Editor, – The monograph about sitagliptin (Aust Prescr 2008;31:49-55) states that 'while patients with liver disease may be able to take sitagliptin, it is not recommended for patients with renal impairment'. This is presumably because just over 70% of the drug is excreted unchanged in the urine. There are, however, facts - both in the monograph itself and elsewhere - to refute the quoted statement.

First, as noted in the monograph, the drug is presented in three strengths, 25, 50 and 100 mg tablets; this is solely due to the fact that sitagliptin can be safely given to patients with renal impairment (in doses commensurate with the severity of the renal impairment). Second, both the Australian¹and US²product information for sitagliptin state that, 'for patients with moderate renal insufficiency, the recommended dose is 50 mg daily, while 25 mg daily is recommended and safe for patients with severe or end-stage renal disease (including those on renal replacement therapy)'.

Use of the general phrase 'patients with renal impairment' suggests that this is a distinct and perhaps minor group of patients. It is therefore not only misleading, but clearly inaccurate. Patients with type 2 diabetes who were enrolled in the UK Prospective Diabetes Study were followed for a median of 15 years as part of one of its many sub-studies (UKPDS 74).³At the end of this period, about 40% developed albuminuria and 30% developed 'renal impairment' (with some overlap between the two groups).

Andrew J Lowy
Endocrinologist and Clinical Pharmacologist
Principal Investigator, Australian Clinical Research Centre, Sydney
Expert Reviewer, Endocrine and Metabolic Drugs, Australian Medicines Handbook

The safety of using sitagliptin in patients with renal insufficiency was no doubt considered in the evaluation of the drug by the Therapeutic Goods Administration (TGA). Unfortunately, the TGA does not publish these evaluations and sometimes there can be delays in finalising the Australian product information. It is therefore necessary to consider overseas evaluations when preparing a comment about a new drug.

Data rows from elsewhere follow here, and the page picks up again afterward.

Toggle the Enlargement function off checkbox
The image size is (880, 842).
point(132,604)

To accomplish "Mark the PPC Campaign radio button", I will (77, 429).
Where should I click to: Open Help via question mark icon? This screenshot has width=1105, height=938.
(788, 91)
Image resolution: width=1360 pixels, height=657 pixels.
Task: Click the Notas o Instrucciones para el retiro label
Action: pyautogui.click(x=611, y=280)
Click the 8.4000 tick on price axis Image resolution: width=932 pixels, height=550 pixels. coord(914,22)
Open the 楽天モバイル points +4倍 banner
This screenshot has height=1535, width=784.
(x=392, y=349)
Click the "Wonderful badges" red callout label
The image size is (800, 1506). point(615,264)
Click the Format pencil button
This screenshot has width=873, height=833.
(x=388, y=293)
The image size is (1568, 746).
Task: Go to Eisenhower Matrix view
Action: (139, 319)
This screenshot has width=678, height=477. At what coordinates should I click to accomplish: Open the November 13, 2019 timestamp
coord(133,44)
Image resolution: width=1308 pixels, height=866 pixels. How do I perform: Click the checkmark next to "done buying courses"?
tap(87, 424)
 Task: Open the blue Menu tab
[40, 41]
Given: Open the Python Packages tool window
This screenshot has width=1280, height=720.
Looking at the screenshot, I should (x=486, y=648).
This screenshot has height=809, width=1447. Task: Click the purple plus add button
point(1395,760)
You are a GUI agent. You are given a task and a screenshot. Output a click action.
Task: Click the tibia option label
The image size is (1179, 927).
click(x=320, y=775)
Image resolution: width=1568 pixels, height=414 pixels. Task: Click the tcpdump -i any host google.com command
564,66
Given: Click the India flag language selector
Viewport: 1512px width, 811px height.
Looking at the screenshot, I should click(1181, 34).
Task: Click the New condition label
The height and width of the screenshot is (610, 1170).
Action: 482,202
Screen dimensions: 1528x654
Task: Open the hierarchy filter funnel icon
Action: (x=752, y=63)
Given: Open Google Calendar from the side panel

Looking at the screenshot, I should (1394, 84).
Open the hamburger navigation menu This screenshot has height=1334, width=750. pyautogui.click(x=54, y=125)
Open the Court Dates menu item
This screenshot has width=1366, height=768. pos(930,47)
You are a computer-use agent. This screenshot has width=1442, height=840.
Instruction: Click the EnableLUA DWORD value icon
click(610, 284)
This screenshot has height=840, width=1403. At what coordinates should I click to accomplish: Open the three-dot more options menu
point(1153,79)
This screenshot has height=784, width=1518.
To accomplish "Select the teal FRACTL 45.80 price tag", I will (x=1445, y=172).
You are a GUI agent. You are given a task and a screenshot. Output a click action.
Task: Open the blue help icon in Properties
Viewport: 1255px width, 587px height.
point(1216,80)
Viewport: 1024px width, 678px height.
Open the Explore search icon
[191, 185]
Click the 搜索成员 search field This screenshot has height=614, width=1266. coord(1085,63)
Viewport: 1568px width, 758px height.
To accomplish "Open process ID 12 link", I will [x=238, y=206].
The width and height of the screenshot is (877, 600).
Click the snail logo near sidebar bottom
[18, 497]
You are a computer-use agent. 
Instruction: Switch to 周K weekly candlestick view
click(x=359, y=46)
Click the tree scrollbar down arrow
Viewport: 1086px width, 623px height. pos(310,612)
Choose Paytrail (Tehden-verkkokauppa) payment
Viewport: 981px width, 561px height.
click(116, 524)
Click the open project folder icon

Dr Lowy is correct that the product information in the USA includes doses for use in renal insufficiency, however the European Medicines Agency (EMEA) took a more cautious approach. Its evaluation found that the data were too limited to confirm the safety of sitagliptin in patients with moderate to severe renal insufficiency.⁴

Clearly, the European, USA and Australian regulatory agencies have assessed the data in different ways. Without more transparency in the Australian system we will not know how the TGA interpreted the evidence.

To try and overcome this problem the Editor wrote to the manufacturer seeking more information about sitagliptin, before the new drug comment was published. There was no reply.